If you’ve heard the term, set your intention, but weren’t sure what it meant, allow me to explain a little and use an example of how it might work. Every morning I quietly focus on an intention such as; let me be open to new ideas, I am open to lots of laughter and play, etc.,. etc.,. Somedays I get more specific and focus on being patient with my mom, kids or clients. Other times I put the focus of patience on myself if I notice I’ve been harshly criticising how I write (me and grammatical rules remain at a stand off), how I look, how I … anything.
As the knowledge that people are all connected continues to deepen for me, I’m ceasing to use ideas I do not agree with, as reasons to shut folks out. Did that make sense? We all use different ‘reasons’ to separate ourselves don’t we? Whatever it is, politics, weight, occupations, clothes, skin color, religions, (coughs) rednecks, hippies… we think things along the lines of, I don’t like what they stand for. And we try to live our lives pretending they aren’t there, or get angry when we see them or hear about them, or a combination of both. If we can’t physically move away, we mentally build a huge fence.

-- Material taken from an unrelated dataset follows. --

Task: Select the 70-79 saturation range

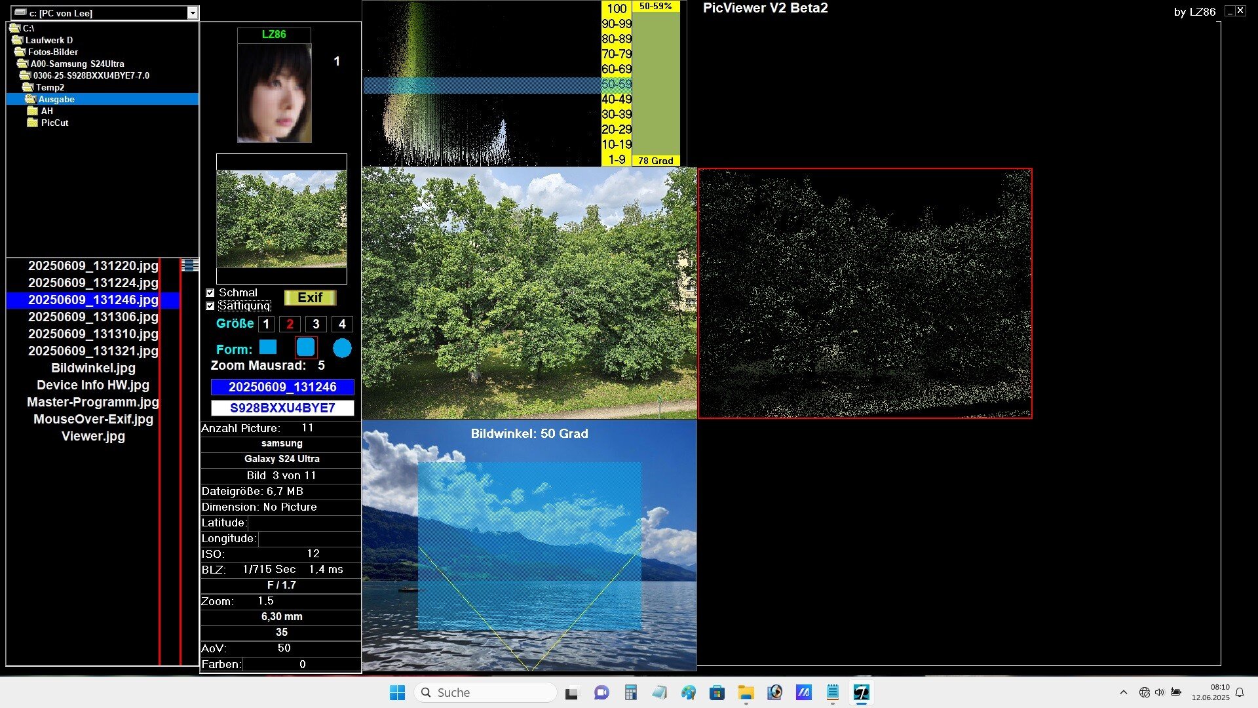Action: pos(617,54)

Down the street lives a family with a truck that had the stars and bars painted on the hood. The hair on the back of my neck used to go up when walking past their house, especially if the old white man was sitting out in front. I tried waving, smiling or saying hi as we’d ride by on our bikes, but he’d remain still and silent. I told myself he didn’t hear or see us. And maybe he did, I don’t know.
One day I noticed a small bus in front of their home to pick up a young man in a wheelchair. The driver of the bus would have to get out and assist with all the equipment and safety checks necessary. In rain, cold and summer highs of over 100F, this driver doesn’t just pull up and honk a horn, but gets out, greets the old man and teen, and does what it takes to put him safely inside the bus. I’d see this as I went back and forth, taking my kids to school. I went from seeing that truck and mentally flipping the bird, to noticing the old man looking haggard, and told myself I should send a positive thought their way.
Making that little change took some doing before it started happening naturally. That surprised me. Was I really that wound up in my own, gulp, negative assumptions of who they were, and/or my own fears, to not allow my own mind to think a new thought?
Then came the day there was a new bus driver, a black woman was now helping get the chair and rider into the bus. I’d see her smile at the old man and be surprised to see him give a genuine smile back. Sometime around then, I noticed the truck hood got painted over.
I like to think life presented an opportunity for the old man and his family to see things differently and that maybe, something clicked for the better in the way they see people. I know that’s what happened for me. I could be wrong about them and the reasons behind the truck. But the old man nods hello at us now when we ride by, sometimes he even waves. Who knows, maybe if I take the time to have a chat with someone who strikes me as a world apart from who I think I am, I just might learn something, maybe we both will. I am open to surprises like this.